Third, this is kind of weak. I know you just joined after lurking, so welcome, but you came in with contention and got a response. If you've been lurking long enough, this should be expected, especially from Ferrinus. I
have had several disagreements with their opinions and preferences for how games should be designed/played, but when it comes to doing their homework on the number crunching and remembering the mind numbing amount of options and rules, they are top notch. When it comes to mechanical crunch and rule space, I'd heavily advise reading what they are saying carefully and asking clarifying questions instead of just trying to rebut - I know I've learned a poo poo ton about how the RAW actually should be working from their breakdowns vs how I interpreted them because seriously why are there so many weird specific rules and important pieces of information in random sidebars? But also, as I'm sure you're noticing, Ferrinus bites back. Rand did the golden calibration, in addition to working in industry and has specifically discussed talking with the devs and different people on the teams in this thread.
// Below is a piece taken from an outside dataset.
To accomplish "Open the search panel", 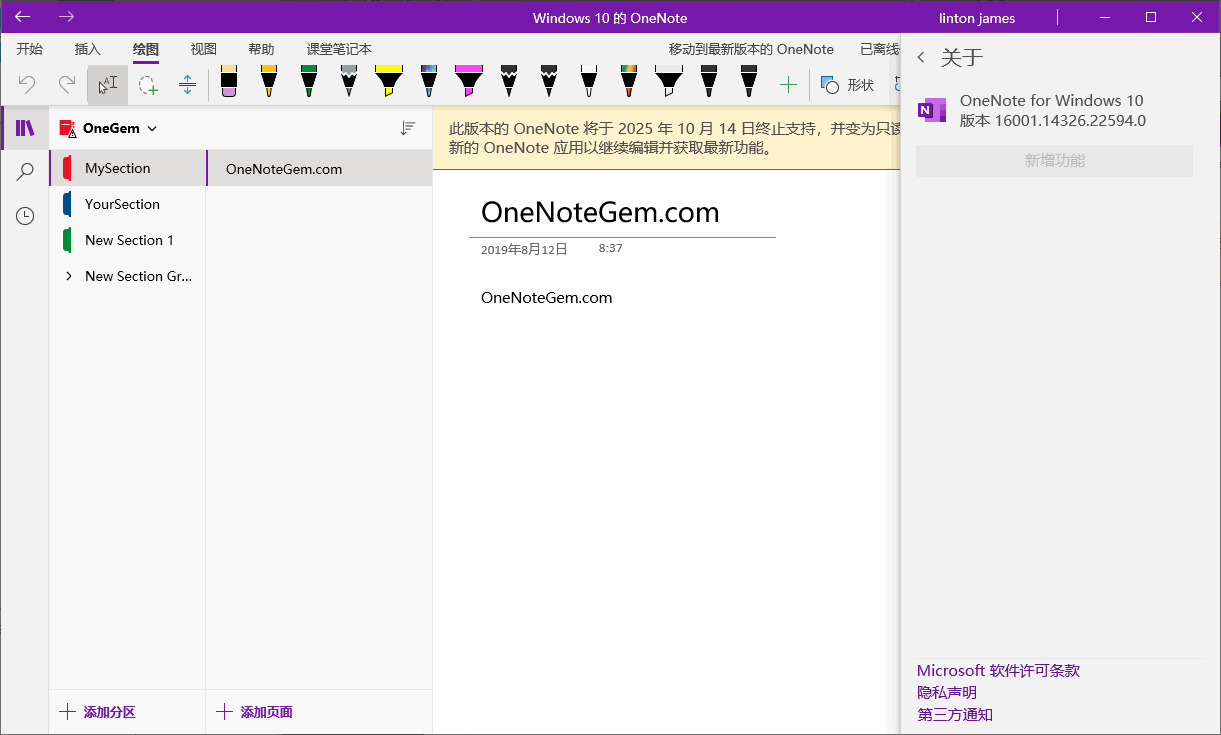I will (x=24, y=171).
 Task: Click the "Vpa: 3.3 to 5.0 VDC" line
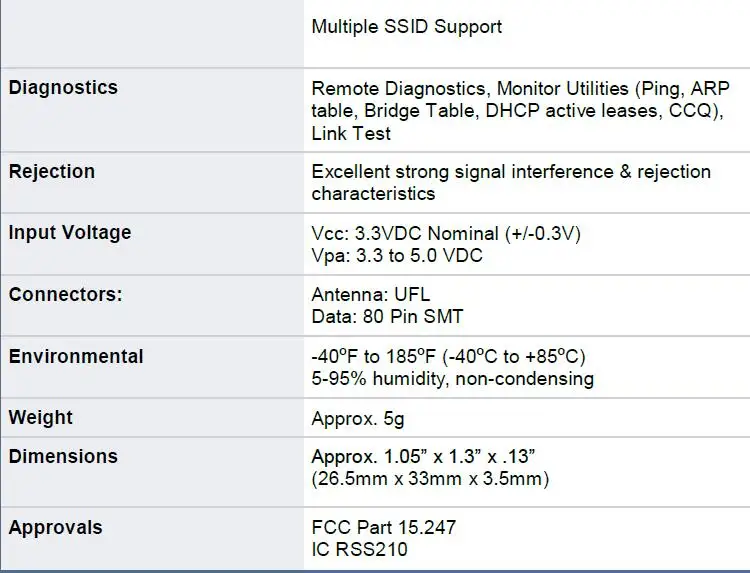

You can click the ? in the lower left-hand corner of a users posts in a thread to review someone's post history in the thread. A number of people here, if you pay attention and associate users over time, work in the RPG/gaming industry in general, and have worked directly with Onyx or related entities. This is also a rather small community, with some of the problems that can entail, but it is also incredibly dense with industry talent and individuals who do this poo poo for a living, not just random opinions on how they'd like it to work.

Sure, I can agree with all this stuff broadly and I can admit that I was rather contentious (I don't take it personally, it's all elf game talk anyways), but where does this all go if the assumption is that Exalted 3e and Essence are doomed and the devs will plug their ears and go "la la la" if you say any of these critiques to them?